The goal is to find the largest possible profit from a single buy and sell transaction. The most efficient way to do this is to go through the historical prices just once, keeping track of the lowest price seen so far and continuously calculating the potential profit if we were to sell on the current day.

Here's how the algorithm would work step-by-step:

  1. Imagine you're walking through the list of daily prices, one day at a time.
  2. Keep a mental note of the absolute cheapest price you've encountered on any day up to this point.
  3. On each new day, consider the current price. Ask yourself: 'If I sold my stock today, what would my profit be?' Your profit would be the current day's price minus the cheapest price you've seen so far.
  4. Compare this potential profit with the best profit you've found on any previous day. If this new profit is bigger, it becomes your new best-profit-so-far.
  5. After checking the profit, also check if the current day's price is a new all-time low. If it is, update your mental note of the cheapest price.
  6. Continue this process for every single day in the list.
  7. By the time you reach the end, the best profit you've recorded will be the maximum possible profit you could have made.

Code Implementation

def maxProfit(prices):
    # Initialize with the first day's price as we need a starting point to compare against.
    cheapest_price_so_far = float('inf')

    best_profit_so_far = 0

    for current_price in prices:
        # Calculate profit if we sell today, using the cheapest buy price found before today.
        potential_profit = current_price - cheapest_price_so_far

        # If today's potential profit is the best we've seen, we update our maximum profit.
        if potential_profit > best_profit_so_far:
            best_profit_so_far = potential_profit

        # Check if the current day's price is a new low, to find better future buy opportunities.
        if current_price < cheapest_price_so_far:
            cheapest_price_so_far = current_price

    return best_profit_so_far

Big(O) Analysis

Time Complexity
O(n)The time complexity is determined by the single pass through the list of stock prices. If the input list has n prices, the algorithm will iterate through each of the n items exactly once. Inside this single loop, we perform a constant number of operations: a comparison to find the potential profit and another comparison to update the minimum price seen so far. Since the number of operations is directly proportional to the size of the input list, n, the time complexity simplifies to O(n).
Space Complexity
O(1)The algorithm's space usage is constant because it only requires a few variables to operate: one to store the minimum price found so far and another to store the maximum profit calculated.
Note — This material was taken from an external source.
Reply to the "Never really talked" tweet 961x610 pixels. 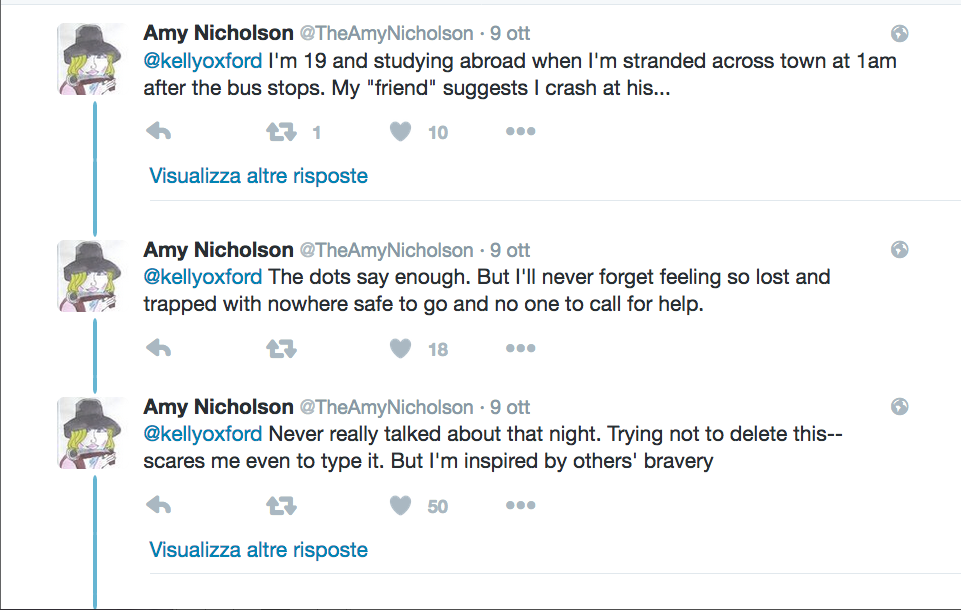159,506
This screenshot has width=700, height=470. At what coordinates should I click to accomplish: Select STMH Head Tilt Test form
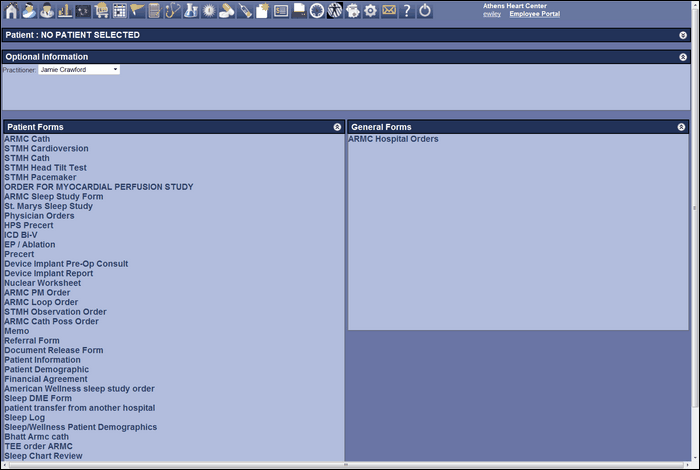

These variables occupy a fixed amount of memory, regardless of the number of prices in the input list, which we can denote as N. Therefore, the auxiliary space complexity does not grow with the size of the input.

Edge Cases

CaseHow to Handle
Empty or null input arrayThe problem constraints typically guarantee a non-empty array, but a robust solution should handle this by returning 0 as no transactions are possible.
Input array with only one elementNo transaction is possible as you cannot buy and sell on the same day, so the maximum profit must be 0.
Prices are strictly decreasing (e.g., [10, 8, 5, 2])The algorithm will correctly find no profitable transaction and return 0, as the max profit will never become positive.
All prices in the array are identical (e.g., [7, 7, 7, 7])The maximum profit will remain 0 throughout the process since the difference between any sell price and the minimum buy price is always zero.
The minimum price occurs on the last dayNo sale can be made after the last day, so the algorithm correctly produces a profit of 0 if all previous prices were higher.
The maximum price occurs on the first dayThe algorithm will set the first price as the initial minimum but will correctly find no profitable selling opportunity if all subsequent prices are lower.
Large input array size (e.g., 10^5 elements)A single-pass O(N) solution is efficient and scales linearly, avoiding timeouts that would occur with a brute-force O(N^2) approach.
Input contains zero as a priceA price of zero is a valid non-negative integer and is handled correctly by the algorithm when tracking the minimum price and calculating profit.